Design goals:
1) Benchmark should run on a reasonable OS. Requiring a special purpose hardware would increase benchmark accuracy, but would make running it much more difficult.
2) Running with an OS might distort the benchmark with context switches or interrupt. To solve that, you can repeat the test multiple times and remove outliers.
3) Should give a few simple outputs, so that lock designer could use the results as a proxy for how to optimize the lock for his use case.
4) Initial design assumes x86 for brevity, but changes to other architecture should be easy.
Implementation:
Input parameters:
LENGTH estimated # cycles that the lock would be held.
N number of CPUs contending for the lock
1) Count cycles (e.g., r for uncontended acquire and release - that would be the first output.
2) Measure the memory footprint of uncontended acquire and release - that would be the second output.

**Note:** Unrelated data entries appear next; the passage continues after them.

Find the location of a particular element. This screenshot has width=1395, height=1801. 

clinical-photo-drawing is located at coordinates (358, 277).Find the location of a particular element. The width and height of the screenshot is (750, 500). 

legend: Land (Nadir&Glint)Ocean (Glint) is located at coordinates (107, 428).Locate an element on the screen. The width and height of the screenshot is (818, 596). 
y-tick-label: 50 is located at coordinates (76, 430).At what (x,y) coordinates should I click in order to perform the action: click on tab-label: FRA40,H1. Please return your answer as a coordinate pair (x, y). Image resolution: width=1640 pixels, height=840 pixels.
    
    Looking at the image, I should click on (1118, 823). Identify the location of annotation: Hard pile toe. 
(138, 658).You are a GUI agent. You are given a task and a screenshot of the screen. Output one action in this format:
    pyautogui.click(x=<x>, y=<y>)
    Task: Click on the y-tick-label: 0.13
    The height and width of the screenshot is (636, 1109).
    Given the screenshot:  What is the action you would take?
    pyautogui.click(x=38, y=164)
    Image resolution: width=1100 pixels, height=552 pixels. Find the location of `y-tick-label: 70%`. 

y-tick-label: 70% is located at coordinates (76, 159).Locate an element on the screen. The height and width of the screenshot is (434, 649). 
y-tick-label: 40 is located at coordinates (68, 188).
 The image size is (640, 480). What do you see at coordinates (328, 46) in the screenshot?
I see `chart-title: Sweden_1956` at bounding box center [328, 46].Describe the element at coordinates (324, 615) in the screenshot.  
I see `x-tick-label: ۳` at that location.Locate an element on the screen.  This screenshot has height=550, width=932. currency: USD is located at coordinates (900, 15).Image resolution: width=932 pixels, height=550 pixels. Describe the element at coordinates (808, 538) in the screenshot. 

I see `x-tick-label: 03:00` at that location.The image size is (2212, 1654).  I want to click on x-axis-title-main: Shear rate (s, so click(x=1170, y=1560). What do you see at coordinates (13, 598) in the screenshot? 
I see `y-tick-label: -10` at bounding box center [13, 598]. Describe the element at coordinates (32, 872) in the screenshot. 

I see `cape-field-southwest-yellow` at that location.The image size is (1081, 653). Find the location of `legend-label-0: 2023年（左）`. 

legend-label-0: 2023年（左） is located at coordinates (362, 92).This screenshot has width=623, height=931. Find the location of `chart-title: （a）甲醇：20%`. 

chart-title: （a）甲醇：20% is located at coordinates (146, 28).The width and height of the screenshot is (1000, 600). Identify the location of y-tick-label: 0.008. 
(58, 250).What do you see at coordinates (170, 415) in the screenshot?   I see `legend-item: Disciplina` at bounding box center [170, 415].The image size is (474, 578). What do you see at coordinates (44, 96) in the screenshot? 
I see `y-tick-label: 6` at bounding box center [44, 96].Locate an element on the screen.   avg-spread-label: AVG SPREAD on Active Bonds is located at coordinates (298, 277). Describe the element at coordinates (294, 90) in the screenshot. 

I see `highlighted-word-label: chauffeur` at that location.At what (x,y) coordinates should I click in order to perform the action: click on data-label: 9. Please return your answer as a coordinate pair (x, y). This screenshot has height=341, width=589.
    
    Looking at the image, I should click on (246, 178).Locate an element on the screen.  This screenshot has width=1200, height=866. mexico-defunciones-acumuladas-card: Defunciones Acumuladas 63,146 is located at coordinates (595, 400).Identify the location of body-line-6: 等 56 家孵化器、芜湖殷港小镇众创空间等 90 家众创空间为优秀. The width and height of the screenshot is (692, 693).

This can be done by invalidating the cache, running lock acquire release, and reading cache misses from performance counters. To eliminate other overhead, do the same with a NOP lock - this would be the overhead.
That would be the second output.
3) Pin N threads to N different logical CPUs. We can afford ignoring logical CPUs, since in most use cases you cannot ensure two threads would run on different hardware cpus. Each CPU would pause for LENGTH cycles, by running commands that do NOT use the memory bus.
4) Count time (e.g., rdtsc) from the time the first CPU acquired the lock, to the time the last one did.
Do that by acquiring the lock, keeping the timestamp in a register, releasing the lock, and then after a 1ms pause, writing this value to a known location, so that writing the timestamp won't interfere with the test. after 10ms, when all CPUS are definitely done with the benchmark.
The problem here is, the timestamps between CPUs might not be synchronized.
Possible solutions are:
4.a. Use HPET instead, than again the HPET overhead might distort the test case.
4.b On newer Intel HW, I understand there's invariant tsc which can be a solution. Not sure how portable would that be.
4.c Assuming the time drift is small, averaging over multiple experiments might give a small enough standard deviation.
I'm not sure how much problematic would that be in practice.
5?) I'm not sure its possible, or meaningful, but one measure the memory bus utilization during the lock contention. Maybe counting the total cache misses for all CPUs while contending over the lock.
You'll end up with four actionable parameters:
CPU usage for the uncontended case.
Memory footprint for the uncontended case.
CPU overhead for the contended case
Memory bus usage (or a close proxy of it) in the contended case.